Had we simply discovered the last of the Luddites? It doesn't seem that way. In fact, one of the markets in which we conducted research depends very heavily on online systems to do business. We have said many times that different markets get online religion at very different rates. Even so, to find so many enthusiastic fans of print at this late date was surprising.
Here are some of the reasons we heard about why print still retains its appeal:

The Wall of History - There is apparently a sizable population out there who still collect directories. Over the years, they purchased every edition published and have amassed a wall or shelf of them. This group maintains that it's important to have a "history of the industry" as expressed through print products, and don't want the print version to end. It sounds pretty loopy on the surface, but in fact very few data publishers have addressed the issue of archival information, and in fact their online version isn't satisfactory to those who wish to look back for various reasons.

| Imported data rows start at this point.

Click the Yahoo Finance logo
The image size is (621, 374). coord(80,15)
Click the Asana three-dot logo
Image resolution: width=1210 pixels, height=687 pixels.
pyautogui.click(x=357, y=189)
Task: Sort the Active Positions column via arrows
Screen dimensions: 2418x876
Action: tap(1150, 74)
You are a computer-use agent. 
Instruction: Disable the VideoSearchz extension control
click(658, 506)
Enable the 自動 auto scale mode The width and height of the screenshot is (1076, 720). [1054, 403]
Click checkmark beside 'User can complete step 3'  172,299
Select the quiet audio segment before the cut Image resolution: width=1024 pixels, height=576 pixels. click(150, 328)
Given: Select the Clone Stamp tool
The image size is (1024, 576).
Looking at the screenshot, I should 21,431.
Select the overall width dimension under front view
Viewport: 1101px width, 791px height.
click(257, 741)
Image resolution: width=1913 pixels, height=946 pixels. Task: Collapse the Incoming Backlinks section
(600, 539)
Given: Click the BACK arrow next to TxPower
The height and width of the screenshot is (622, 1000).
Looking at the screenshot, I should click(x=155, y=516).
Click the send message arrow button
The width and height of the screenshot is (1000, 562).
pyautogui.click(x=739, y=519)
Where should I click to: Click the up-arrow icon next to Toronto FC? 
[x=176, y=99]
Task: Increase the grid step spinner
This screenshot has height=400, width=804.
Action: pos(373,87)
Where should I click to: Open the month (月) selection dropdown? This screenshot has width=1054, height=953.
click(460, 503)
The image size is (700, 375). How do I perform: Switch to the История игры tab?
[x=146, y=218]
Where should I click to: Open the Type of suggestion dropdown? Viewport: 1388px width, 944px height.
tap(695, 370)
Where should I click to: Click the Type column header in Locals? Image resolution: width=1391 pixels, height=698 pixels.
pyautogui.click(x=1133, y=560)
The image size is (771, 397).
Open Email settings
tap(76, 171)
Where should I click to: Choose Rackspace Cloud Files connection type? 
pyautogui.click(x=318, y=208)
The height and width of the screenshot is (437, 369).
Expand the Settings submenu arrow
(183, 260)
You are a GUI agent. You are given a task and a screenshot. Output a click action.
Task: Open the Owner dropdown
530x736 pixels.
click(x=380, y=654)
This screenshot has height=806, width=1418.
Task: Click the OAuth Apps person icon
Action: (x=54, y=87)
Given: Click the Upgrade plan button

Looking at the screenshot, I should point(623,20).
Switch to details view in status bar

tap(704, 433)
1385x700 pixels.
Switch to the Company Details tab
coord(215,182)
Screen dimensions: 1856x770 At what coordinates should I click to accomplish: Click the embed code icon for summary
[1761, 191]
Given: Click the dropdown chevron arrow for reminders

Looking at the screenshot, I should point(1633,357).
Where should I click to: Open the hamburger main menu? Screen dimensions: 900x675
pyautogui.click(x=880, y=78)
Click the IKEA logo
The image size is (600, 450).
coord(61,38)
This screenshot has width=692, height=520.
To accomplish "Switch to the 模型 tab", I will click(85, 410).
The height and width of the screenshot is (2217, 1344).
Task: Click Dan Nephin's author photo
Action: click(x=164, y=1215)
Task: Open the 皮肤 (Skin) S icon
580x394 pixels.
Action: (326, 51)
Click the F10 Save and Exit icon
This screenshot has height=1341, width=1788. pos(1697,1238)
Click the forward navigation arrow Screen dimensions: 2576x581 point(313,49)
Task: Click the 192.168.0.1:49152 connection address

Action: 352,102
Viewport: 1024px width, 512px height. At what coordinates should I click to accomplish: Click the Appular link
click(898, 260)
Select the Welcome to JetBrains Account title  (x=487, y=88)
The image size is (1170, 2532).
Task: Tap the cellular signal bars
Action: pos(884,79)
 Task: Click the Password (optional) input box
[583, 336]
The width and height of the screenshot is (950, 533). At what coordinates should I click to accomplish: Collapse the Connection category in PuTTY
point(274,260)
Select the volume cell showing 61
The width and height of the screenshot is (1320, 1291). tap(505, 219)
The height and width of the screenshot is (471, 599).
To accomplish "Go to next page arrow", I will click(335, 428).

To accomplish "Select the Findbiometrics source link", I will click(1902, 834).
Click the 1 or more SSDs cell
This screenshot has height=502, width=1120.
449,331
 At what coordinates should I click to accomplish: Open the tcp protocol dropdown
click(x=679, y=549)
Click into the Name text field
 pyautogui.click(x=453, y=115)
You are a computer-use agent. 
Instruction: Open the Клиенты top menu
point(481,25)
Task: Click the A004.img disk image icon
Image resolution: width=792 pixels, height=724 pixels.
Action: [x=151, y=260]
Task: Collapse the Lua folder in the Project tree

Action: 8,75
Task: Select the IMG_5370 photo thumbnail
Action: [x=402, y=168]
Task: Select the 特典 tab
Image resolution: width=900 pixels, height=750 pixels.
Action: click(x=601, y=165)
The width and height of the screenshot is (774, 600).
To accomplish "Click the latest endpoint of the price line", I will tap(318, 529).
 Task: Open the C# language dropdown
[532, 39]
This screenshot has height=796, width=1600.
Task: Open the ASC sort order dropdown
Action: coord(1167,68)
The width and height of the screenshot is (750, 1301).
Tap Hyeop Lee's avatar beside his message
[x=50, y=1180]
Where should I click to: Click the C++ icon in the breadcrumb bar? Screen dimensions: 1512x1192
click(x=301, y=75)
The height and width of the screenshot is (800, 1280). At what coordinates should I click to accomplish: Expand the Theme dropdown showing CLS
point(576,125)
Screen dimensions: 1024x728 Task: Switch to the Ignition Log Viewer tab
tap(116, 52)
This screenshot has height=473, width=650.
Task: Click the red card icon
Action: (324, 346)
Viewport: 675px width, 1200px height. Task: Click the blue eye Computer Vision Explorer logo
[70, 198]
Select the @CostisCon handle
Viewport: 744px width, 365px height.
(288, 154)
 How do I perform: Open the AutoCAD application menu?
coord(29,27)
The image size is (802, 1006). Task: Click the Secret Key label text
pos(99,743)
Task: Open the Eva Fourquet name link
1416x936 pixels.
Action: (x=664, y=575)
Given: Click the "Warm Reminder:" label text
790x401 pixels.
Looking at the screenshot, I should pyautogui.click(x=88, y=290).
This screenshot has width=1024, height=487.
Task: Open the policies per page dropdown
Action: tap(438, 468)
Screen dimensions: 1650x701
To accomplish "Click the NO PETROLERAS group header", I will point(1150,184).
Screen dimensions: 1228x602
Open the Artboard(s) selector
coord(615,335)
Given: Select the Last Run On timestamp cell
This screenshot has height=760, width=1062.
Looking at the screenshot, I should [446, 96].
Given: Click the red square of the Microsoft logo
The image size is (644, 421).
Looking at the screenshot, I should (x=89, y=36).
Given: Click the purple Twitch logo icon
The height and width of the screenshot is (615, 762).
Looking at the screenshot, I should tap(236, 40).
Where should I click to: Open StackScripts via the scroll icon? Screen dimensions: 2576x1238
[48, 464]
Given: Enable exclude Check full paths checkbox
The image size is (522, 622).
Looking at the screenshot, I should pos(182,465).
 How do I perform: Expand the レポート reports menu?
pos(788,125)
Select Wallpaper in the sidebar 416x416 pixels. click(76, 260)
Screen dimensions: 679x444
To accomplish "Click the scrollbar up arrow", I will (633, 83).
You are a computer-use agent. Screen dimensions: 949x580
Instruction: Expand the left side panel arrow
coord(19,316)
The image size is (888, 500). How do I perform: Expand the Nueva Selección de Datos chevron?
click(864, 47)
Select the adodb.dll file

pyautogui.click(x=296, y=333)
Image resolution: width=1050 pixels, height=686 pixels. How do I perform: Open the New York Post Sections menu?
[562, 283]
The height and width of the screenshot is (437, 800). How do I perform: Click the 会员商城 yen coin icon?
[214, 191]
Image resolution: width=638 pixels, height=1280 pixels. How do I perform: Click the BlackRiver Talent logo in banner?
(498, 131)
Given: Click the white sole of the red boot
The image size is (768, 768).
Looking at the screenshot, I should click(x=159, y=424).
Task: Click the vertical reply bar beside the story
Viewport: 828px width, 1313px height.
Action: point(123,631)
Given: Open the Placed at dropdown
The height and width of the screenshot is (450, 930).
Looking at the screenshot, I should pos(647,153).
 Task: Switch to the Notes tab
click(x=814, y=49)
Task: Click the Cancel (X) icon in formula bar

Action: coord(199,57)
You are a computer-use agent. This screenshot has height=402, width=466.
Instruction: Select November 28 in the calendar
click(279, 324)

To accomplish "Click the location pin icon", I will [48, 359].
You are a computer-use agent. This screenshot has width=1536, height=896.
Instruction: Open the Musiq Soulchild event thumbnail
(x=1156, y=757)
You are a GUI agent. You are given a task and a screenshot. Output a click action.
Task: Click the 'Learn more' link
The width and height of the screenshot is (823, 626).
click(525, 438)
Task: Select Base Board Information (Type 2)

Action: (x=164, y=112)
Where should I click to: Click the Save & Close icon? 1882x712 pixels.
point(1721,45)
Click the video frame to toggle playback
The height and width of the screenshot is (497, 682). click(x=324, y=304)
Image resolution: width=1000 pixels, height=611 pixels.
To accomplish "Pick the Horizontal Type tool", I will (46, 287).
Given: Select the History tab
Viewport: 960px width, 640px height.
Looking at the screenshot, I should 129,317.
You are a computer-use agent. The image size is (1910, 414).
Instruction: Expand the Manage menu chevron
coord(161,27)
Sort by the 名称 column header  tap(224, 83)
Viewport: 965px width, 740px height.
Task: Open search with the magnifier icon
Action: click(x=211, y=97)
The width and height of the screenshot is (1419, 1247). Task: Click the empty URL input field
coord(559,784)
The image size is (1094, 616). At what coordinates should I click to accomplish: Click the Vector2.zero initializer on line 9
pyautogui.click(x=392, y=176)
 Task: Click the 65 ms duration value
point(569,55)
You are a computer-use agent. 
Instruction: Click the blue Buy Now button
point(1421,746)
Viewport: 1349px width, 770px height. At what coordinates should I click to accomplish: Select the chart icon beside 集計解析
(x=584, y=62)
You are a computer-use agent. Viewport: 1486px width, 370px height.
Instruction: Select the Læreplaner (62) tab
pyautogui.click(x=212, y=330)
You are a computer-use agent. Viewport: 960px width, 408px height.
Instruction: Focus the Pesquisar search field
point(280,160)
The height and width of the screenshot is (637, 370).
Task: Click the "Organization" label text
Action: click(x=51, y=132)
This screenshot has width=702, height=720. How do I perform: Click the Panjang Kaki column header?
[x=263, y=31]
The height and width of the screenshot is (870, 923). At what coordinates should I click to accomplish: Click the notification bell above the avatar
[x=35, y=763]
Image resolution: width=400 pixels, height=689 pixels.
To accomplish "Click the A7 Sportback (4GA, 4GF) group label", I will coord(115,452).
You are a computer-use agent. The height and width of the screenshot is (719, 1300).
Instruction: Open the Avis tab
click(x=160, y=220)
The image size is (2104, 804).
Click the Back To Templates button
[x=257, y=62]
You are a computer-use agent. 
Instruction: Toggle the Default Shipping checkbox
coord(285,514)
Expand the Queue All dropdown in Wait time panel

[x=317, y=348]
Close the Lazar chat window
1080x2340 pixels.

The Traveling Salesman - It's a classic stereotype but there's truth here as well. When a directory is used for prospecting purposes, we regularly hear that salespeople who live on the road like print because they can throw the directory in a briefcase or in a backseat. We may all live on our iPhones, but it's dangerous to assume everyone else does as well. Related to this, we often hear mobile access being dismissed by users - salespeople in particular - because "you can't really browse." Being able to page through a directory to pick your prospects still means a lot to this group.

The Swiss Army Knife - Forget the purpose for which print directories were designed, there are a surprising number of people who turn them into virtual filing cabinets, appending Post-It notes, marginal notations, memory jogs, names of new personnel and more to the pages. We find this particularly pronounced where the print product has a comb binding or otherwise lies fairly flat on the desk. Sure, many online databases allow users to add private notes, but as print users correctly point out, they tend to be an afterthought: often not convenient, not highly visible, not searchable and not customizable. And the nagging thought of losing it all should the user fail to renew a subscription haunts many of these folks.

The Speed Racer - Don't ever contradict a print directory user who says print is faster to use than online. Right or wrong, they believe it, and passionately. And sometimes they are right. Print directories that get used in large part for quick contact information can in fact be faster and easier to use than elaborate online databases that sport lots of bells and whistles and incredible power, but whose designers forgot that fast contact information look-up was important to the user base.

There's more of course, but these are some common examples. More importantly, they point up that while online is better, online isn't automatically better.